--- Was verlangt wird ---
[1] Wann ist laut dem Bericht über Martin Kusej die Theatersaison in Österreich zu Ende gegangen?
[2] Fassen Sie im Bericht über Martin Kusej den Absatz, der mit „Die Ankündigungen aus der Pressekonferenz“ beginnt, in Stichpunkten kürzer zusammen.
[3] Geben Sie einen Teil aus dem Bericht über Martin Kusej wortgetreu wieder: Beginnen Sie bei den Wörtern "Kusej zu neuen" und hören Sie nach "fügte er hinzu." auf.

--- Textauszug ---

----------------------------------------

Martin Kusej fordert Perspektiven für Theaterarbeit
Die Theatersaison ist in Österreich Anfang März zu Ende gegangen. Am Freitag gab die Regierung Bedingungen bekannt, unter denen die Bühnen die nächste Saison vorbereiten können. Burgtheaterdirektor Martin Kusej lässt im APA-Interview kein gutes Haar an den Vorgaben: "An Theaterarbeit, wie ich sie verstehe, ist nicht zu denken." Unter diesen Auflagen zu arbeiten sei eigentlich "völlig plemplem!"
Kusej zu neuen Kultur-Vorgaben
Die Ankündigungen aus der Pressekonferenz von Vizekanzler Werner Kogler und Staatssekretärin Ulrike Lunacek (beide Grüne) hätten für das Burgtheater nicht die erhoffte Planungssicherheit gebracht, so Kusej. "Ich verstehe, dass auch die Politik die weitere Entwicklung nicht vorhersehen kann. Und es ist klar, dass der Gesundheit anderes untergeordnet werden muss. Aber bei diesen Rahmenbedingungen für die Theaterarbeit von einem Ermöglichen zu sprechen, ist für mich unverständlich", fügte er hinzu.

----------------------------------------

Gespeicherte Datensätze
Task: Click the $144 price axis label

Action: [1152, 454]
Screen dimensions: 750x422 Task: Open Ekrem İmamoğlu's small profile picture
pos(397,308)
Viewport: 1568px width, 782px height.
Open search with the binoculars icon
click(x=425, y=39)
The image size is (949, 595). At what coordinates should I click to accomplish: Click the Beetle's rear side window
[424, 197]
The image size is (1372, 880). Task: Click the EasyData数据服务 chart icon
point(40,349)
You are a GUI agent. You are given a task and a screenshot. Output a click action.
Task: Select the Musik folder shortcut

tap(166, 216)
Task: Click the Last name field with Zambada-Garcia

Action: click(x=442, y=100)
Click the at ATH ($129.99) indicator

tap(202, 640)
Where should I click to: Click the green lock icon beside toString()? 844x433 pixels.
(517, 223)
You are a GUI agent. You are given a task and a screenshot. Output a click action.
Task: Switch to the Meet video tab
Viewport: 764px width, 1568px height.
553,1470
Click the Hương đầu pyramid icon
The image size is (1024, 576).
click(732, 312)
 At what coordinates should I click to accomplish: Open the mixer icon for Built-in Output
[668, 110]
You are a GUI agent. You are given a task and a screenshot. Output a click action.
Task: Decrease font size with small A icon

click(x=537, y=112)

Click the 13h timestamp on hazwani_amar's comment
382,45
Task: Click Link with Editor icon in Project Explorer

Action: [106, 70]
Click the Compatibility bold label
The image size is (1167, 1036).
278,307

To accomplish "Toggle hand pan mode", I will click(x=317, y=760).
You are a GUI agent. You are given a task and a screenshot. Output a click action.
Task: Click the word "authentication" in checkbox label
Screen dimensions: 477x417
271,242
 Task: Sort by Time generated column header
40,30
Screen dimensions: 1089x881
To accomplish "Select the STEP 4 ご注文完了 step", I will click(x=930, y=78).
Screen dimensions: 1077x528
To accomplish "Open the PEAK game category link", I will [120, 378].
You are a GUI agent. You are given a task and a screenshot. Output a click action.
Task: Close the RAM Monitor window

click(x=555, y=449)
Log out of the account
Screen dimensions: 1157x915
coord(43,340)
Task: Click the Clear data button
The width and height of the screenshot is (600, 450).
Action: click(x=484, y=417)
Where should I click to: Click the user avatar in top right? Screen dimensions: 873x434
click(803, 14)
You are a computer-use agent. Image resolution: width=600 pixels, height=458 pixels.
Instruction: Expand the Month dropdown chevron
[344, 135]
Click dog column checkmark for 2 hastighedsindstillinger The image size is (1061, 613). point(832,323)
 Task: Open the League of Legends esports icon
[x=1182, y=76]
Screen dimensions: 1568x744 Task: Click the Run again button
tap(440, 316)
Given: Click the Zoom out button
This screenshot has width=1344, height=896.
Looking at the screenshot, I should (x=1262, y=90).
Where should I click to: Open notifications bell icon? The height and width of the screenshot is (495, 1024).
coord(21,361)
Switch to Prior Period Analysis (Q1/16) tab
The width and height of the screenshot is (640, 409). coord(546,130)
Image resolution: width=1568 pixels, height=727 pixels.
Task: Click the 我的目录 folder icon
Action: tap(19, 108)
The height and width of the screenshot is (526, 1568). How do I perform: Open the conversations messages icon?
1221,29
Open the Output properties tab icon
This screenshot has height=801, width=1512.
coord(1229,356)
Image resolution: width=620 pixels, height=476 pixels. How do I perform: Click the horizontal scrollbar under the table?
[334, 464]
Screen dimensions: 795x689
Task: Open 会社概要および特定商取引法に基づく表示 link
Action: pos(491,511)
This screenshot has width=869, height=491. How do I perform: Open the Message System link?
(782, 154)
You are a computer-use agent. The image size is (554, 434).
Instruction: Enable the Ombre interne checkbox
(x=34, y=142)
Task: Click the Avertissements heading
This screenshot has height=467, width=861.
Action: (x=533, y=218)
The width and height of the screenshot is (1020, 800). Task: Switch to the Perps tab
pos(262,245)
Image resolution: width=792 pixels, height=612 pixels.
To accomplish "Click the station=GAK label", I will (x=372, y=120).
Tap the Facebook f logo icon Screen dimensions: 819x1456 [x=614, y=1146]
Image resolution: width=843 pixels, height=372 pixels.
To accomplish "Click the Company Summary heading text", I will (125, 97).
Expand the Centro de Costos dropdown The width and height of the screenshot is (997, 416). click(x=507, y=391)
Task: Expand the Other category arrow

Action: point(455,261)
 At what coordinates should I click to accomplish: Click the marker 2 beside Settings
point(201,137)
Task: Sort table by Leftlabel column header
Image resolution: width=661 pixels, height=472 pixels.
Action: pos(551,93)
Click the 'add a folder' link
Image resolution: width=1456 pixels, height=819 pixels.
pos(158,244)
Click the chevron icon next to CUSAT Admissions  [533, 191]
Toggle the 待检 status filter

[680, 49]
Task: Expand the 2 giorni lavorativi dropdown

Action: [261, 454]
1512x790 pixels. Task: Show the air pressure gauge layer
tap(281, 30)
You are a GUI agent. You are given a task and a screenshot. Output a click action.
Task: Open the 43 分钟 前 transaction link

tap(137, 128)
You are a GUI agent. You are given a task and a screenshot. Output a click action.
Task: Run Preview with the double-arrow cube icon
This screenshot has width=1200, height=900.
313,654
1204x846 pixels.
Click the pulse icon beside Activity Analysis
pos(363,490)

----------------------------------------

--- Lösungen der Reihenfolge ---
[1] Anfang März.

[2]
- Die Pressekonferenz von Vizekanzler Werner Kogler und Staatssekretärin Ulrike Lunacek (beide Grüne) brachte dem Burgtheater laut Kusej nicht die erhoffte Planungssicherheit.
- Kusej versteht, dass die Politik die weitere Entwicklung nicht vorhersehen kann und dass die Gesundheit Vorrang hat.
- Bei diesen Rahmenbedingungen von einem Ermöglichen der Theaterarbeit zu sprechen, findet er unverständlich.

[3]
Kusej zu neuen Kultur-Vorgaben
Die Ankündigungen aus der Pressekonferenz von Vizekanzler Werner Kogler und Staatssekretärin Ulrike Lunacek (beide Grüne) hätten für das Burgtheater nicht die erhoffte Planungssicherheit gebracht, so Kusej. "Ich verstehe, dass auch die Politik die weitere Entwicklung nicht vorhersehen kann. Und es ist klar, dass der Gesundheit anderes untergeordnet werden muss. Aber bei diesen Rahmenbedingungen für die Theaterarbeit von einem Ermöglichen zu sprechen, ist für mich unverständlich", fügte er hinzu.